Roger Scruton called Walker's book Kant "clear and scholarly" and the “‘positive’ rejoinder" to the “‘objective’ interpretation" of Kant's Critique of Pure Reason, The Bounds of Sense, by P. F. Strawson, who had already been at Magdalen when Walker started his work there and remained a fellow until 1987. Walker's later book, Kant and the Moral Law, was released in 1998 and has been translated into a number of languages. His most recent work, Objective Imperatives: An Exploration of Kant's Moral Philosophy, was published in 2022.

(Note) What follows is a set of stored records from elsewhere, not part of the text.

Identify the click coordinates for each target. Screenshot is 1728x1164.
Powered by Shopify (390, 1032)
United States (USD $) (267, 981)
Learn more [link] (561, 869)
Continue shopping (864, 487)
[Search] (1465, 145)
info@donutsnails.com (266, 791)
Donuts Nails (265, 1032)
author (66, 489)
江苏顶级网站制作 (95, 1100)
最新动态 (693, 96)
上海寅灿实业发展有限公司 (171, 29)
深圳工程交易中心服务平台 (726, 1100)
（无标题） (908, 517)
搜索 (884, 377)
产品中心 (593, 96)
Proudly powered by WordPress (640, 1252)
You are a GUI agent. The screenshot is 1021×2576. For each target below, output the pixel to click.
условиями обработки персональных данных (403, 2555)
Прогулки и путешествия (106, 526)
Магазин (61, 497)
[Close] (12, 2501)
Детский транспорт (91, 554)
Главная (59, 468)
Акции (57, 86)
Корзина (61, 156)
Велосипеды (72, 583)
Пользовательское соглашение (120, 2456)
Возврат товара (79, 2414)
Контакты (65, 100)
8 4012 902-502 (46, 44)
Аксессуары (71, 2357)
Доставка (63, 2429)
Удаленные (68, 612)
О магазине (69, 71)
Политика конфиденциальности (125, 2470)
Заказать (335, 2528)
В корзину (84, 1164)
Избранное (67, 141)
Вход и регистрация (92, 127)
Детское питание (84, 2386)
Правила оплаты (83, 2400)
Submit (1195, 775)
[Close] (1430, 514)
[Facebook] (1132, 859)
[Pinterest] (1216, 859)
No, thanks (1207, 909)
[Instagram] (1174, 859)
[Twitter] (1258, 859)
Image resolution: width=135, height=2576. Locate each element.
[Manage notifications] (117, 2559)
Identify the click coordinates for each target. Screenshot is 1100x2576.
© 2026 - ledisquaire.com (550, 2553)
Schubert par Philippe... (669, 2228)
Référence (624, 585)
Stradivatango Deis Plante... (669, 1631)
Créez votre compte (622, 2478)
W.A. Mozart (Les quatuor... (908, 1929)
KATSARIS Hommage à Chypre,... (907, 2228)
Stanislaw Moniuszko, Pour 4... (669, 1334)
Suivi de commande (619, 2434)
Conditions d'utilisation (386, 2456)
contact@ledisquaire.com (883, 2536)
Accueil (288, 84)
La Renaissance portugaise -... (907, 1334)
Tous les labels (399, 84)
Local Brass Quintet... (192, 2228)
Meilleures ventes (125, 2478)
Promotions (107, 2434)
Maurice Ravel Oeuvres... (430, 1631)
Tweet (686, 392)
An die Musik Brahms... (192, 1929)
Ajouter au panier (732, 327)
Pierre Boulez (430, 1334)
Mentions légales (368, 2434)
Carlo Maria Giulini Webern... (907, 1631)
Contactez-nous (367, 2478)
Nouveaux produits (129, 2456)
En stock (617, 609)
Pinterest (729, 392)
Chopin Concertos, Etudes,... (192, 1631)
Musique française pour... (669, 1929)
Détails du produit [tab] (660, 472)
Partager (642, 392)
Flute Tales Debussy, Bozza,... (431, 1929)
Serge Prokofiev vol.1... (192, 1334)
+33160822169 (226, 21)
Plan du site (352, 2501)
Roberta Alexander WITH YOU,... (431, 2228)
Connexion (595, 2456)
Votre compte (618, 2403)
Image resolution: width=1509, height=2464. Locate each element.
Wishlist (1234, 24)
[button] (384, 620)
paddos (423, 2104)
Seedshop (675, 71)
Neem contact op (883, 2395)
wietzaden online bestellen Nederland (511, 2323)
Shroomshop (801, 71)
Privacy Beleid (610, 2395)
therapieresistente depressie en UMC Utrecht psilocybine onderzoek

Apart from focusing on Kant, Walker has also made contributions to the coherence theory of truth.

==Bibliography==

===Books===
- A Selective Bibliography on Kant. Oxford: Sub-Faculty of Philosophy, 1975. ISBN 978-0905740041
- Kant. London: Routledge & Kegan Paul, 1978. ISBN 978-0710089946
- Kant on Pure Reason. Oxford: Oxford University Press, 1982. ISBN 978-0198750567
- The Coherence Theory of Truth: Realism, Anti-Realism, Idealism. London: Routledge, 1989. ISBN 978-0415018685
- The Real in the Ideal: Berkeley's Relation to Kant. New York; London: Garland, 1989. ISBN 978-0824024475
- Kant: Kant and the Moral Law. London: Phoenix, 1998. ISBN 978-0753801963
- Objective Imperatives: An Exploration of Kant's Moral Philosophy. Oxford, 2022. ISBN 978-0191947865

===Papers===
Journal articles and papers by Ralph Walker can be found at JSTOR and philpapers. See below for a selection of his papers:

- ‘The Status of Kant's Theory of Matter’, Synthese 23:1 (Aug., 1971), pp. 121–126.
- ‘Spinoza and the Coherence Theory of Truth’, Mind 94:373 (Jan., 1985), pp. 1–18.
- ‘Verificationism, Anti-Realism and Idealism’, European Journal of Philosophy 3:3 (1995), pp. 257–272.
- ‘Kant, Duty, and Moral Worth’, International Philosophical Quarterly 42:2 (2002), pp. 265–267.
- ‘Kant on the Number of Worlds, British Journal for the History of Philosophy 18:5 (2011), pp. 821–843.